A man finds a dead body outside his apartment and reports it to the police. What should be, in any other circumstance, probably a lot of boring paperwork, turns into a winding, wacky procedure once it breaks the facade of the mundane. The first clue that the story will completely derail is that it was directed by Quentin Dupieux, the French electronic musician (M. Oizo) turned absurd filmmaker (“Rubber”, “Deerskin”). The second clue? Well, maybe the fact that the movie begins with an event – the arrest of a nearly naked conductor – that has nothing to do with the rest of the story.
“Keep an Eye Out” is mostly set in an outdated police station with a yellowed atmosphere, ceiling lighting, and beige furnishings. There, the man, whose name is Fugain (Grégoire Ludig), transmits the discovery of the corpse to the serious but incompetent Chief Inspector Buron (Benoît Poelvoorde) – a huge mistake, because his account draws the finger as he points his way. . , making him the prime murder suspect.

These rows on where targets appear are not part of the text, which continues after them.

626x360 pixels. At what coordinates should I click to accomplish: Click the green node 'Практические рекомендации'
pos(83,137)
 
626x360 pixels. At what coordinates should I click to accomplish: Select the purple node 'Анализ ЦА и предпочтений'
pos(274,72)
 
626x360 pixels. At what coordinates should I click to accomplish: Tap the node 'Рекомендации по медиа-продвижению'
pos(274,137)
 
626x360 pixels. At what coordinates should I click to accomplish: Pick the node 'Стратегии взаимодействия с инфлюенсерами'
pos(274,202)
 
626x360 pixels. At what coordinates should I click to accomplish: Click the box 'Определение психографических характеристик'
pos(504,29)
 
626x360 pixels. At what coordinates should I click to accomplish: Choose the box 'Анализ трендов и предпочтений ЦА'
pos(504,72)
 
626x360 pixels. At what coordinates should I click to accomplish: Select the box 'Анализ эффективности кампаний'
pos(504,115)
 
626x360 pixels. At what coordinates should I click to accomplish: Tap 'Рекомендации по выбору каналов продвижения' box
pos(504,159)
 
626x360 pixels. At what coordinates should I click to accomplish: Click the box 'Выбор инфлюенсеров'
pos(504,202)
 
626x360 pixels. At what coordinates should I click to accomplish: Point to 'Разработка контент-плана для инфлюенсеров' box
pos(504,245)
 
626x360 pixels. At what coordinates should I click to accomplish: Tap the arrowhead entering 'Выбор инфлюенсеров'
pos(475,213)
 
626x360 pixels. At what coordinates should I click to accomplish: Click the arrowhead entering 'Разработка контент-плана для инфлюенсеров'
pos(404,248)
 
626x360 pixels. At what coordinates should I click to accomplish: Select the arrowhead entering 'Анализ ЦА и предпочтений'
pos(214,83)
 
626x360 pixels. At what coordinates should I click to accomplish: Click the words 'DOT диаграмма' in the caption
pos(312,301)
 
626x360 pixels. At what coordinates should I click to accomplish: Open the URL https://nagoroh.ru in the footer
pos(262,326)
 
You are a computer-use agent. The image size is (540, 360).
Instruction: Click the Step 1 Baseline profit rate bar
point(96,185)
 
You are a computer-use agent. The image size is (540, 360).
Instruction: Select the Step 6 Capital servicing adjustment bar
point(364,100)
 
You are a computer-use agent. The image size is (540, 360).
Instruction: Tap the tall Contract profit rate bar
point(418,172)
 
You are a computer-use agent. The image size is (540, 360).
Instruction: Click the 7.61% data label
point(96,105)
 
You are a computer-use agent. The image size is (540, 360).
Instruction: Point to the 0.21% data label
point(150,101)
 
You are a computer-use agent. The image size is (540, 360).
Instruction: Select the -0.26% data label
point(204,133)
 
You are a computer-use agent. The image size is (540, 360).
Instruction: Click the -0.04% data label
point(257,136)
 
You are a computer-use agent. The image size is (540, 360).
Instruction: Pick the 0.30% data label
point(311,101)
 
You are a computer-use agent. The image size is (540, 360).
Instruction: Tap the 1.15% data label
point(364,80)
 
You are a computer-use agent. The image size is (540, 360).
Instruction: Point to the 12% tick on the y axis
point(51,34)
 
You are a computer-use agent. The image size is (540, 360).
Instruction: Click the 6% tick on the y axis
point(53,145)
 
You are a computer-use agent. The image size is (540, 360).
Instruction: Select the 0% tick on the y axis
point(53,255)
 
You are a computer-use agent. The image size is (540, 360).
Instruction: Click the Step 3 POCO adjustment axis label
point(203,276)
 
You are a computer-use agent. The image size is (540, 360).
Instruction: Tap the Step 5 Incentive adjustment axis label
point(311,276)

While remaining faithful to Dupieux’s brand of illogicality, this film is also his most linguistically semantic. The two men ping-pong their thoughts on idioms (like how you can’t get a breath of fresh air in a city). Even the film’s title is a play on words, as it relates to Buron’s one-eyed colleague (Marc Fraize) keeping said gaze on Fugain before a fatal accident wiped him out completely.
Fugain, now mistakenly linked to two corpses, sweats to keep the evidence hidden as his flashbacks and the present merge more and more abstractly until the whole concept of reality is questioned. Dupieux pulls off this bizarre procedure in a meager runtime while hitting the notes of obscurity and humor just right.
Keep an eye open
Unclassified. In French, subtitled. Duration: 1 hour 13 minutes. In theaters and virtual cinemas. Please review the guidelines outlined by the Centers for Disease Control and Prevention before watching movies in theaters.